• [Provided records]

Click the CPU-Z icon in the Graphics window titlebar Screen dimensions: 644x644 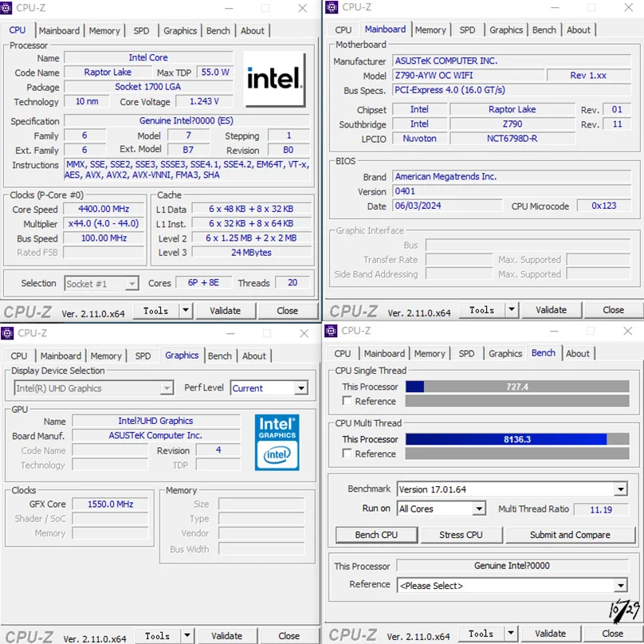8,333
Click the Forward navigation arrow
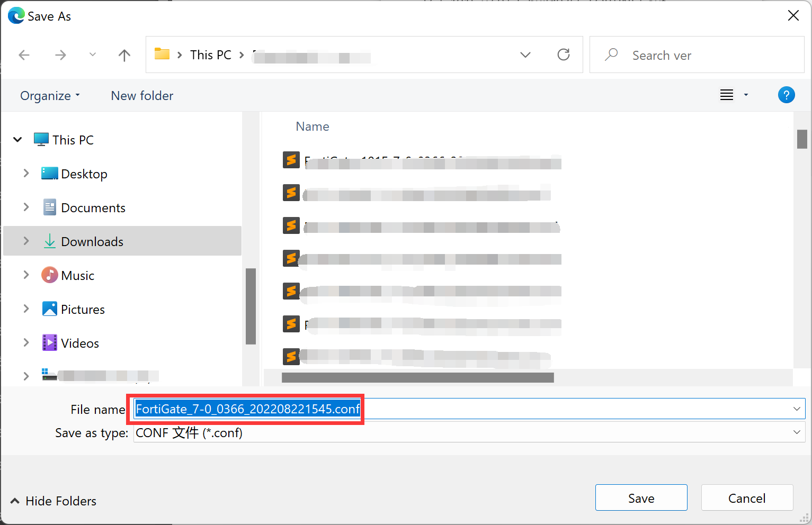The height and width of the screenshot is (525, 812). click(61, 55)
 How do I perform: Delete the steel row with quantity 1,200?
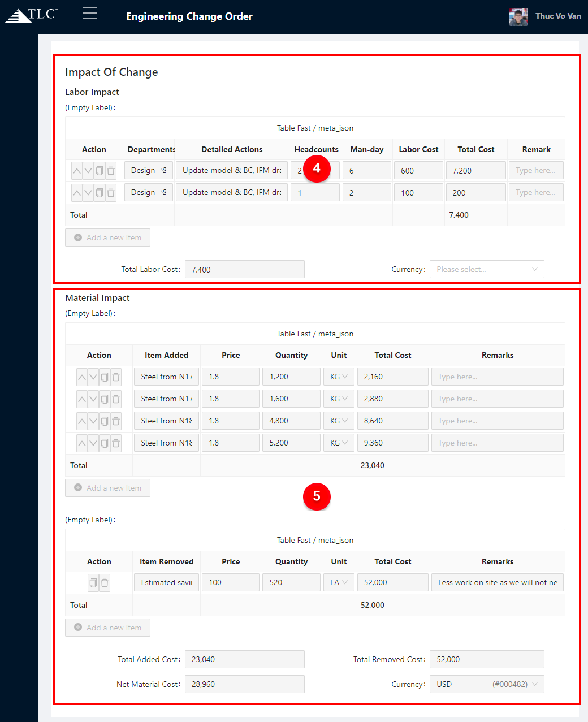coord(116,377)
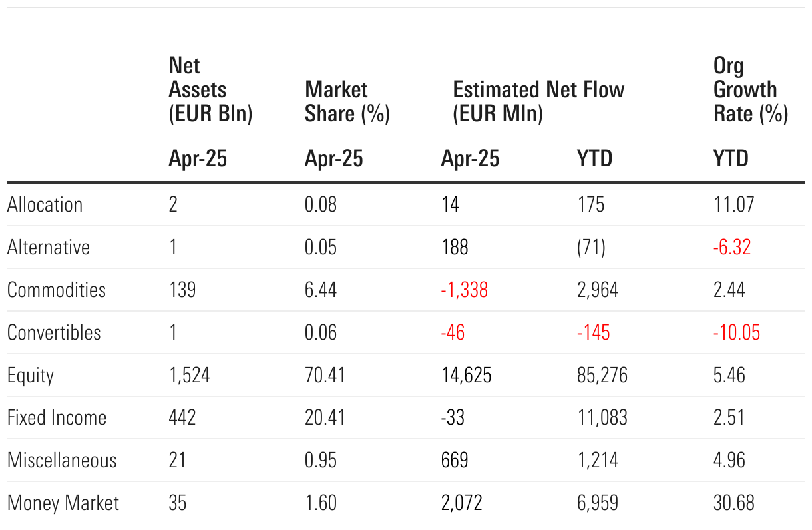Image resolution: width=812 pixels, height=530 pixels.
Task: Select the red -10.05 growth rate cell
Action: [736, 332]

• [What the task requires] Leaving out the pictures, return exactly the lines from the one that contains "How do I perform: Delete" through the last line of the records above, inclusive.

• [Task answer]
 How do I perform: Delete the steel row with quantity 1,200?
coord(116,377)
Image resolution: width=812 pixels, height=530 pixels.
Task: Select the red -10.05 growth rate cell
Action: [736, 332]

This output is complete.